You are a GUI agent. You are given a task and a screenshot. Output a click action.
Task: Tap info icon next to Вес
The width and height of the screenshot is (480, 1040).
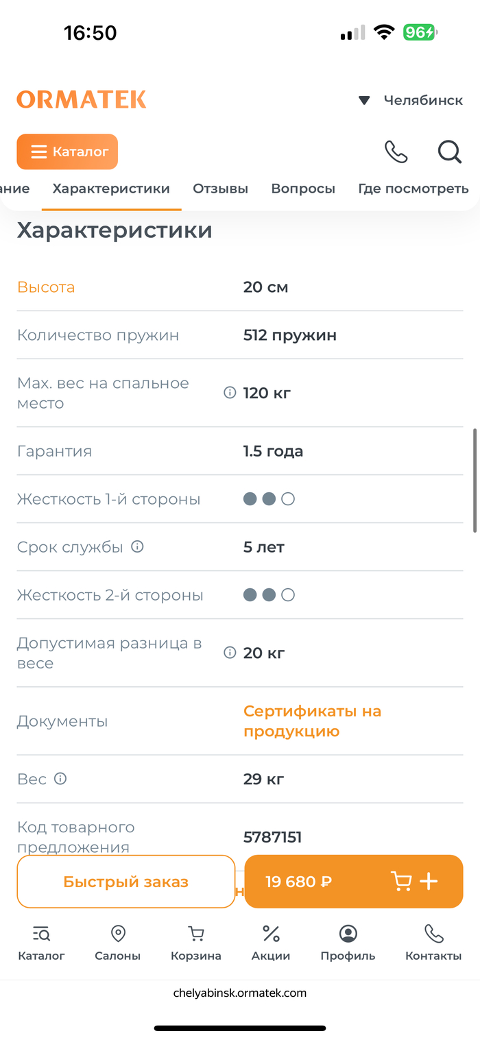click(60, 779)
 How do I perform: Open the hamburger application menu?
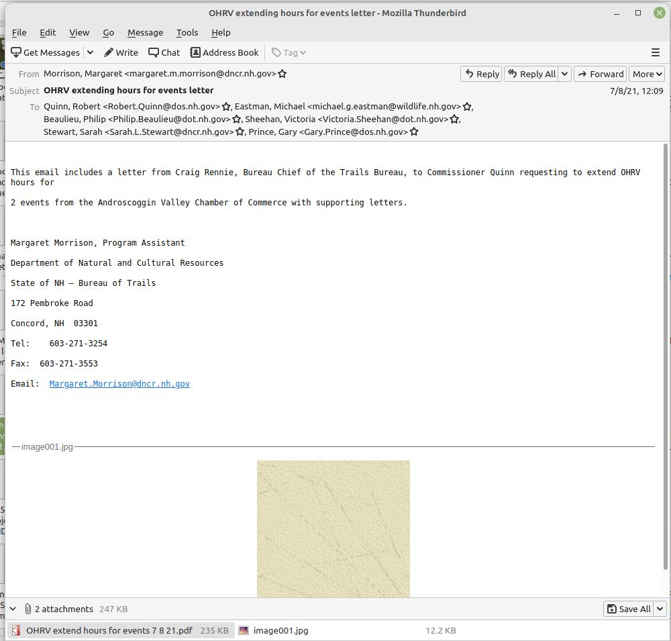pyautogui.click(x=656, y=52)
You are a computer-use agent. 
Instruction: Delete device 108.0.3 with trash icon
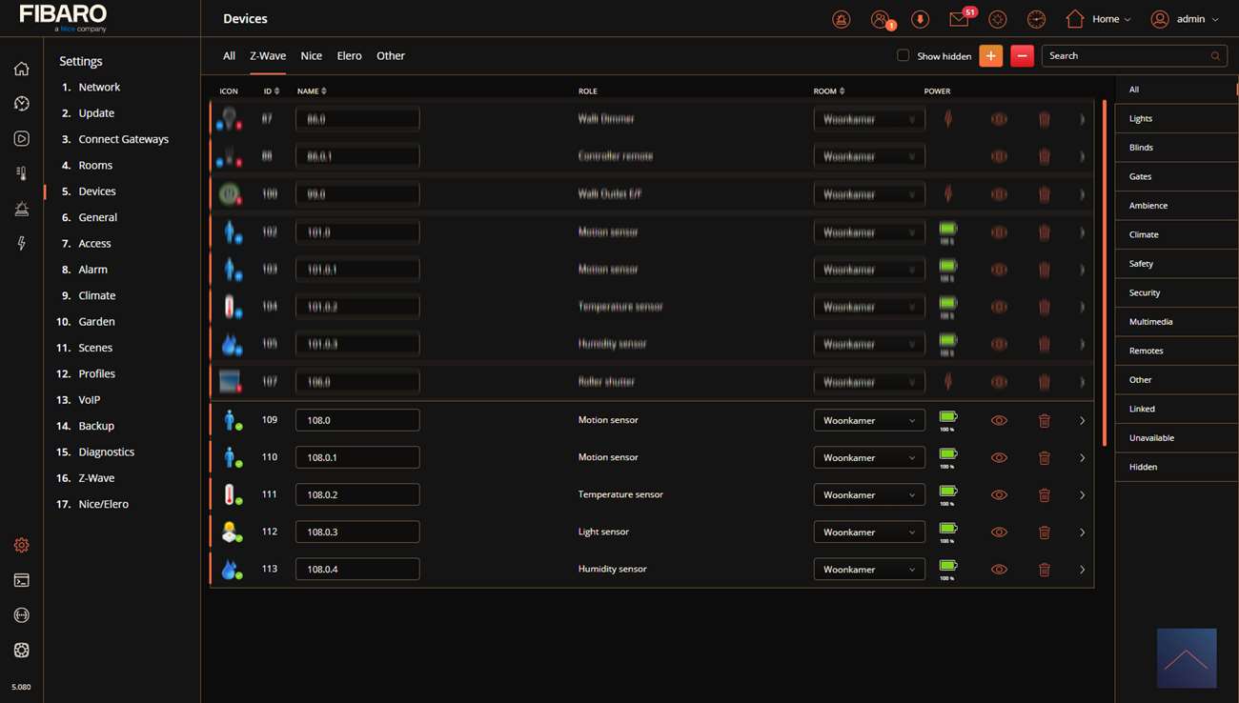pyautogui.click(x=1044, y=532)
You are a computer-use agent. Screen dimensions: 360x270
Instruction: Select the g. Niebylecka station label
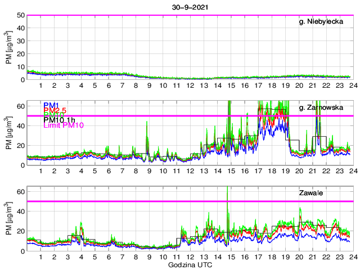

**YOUR ASSIGNMENT:** When a line in the listing has the string "computer" in it, return that line.

**REPLY:**
You are a computer-use agent. 
You are a computer-use agent. Screen dimensions: 360x270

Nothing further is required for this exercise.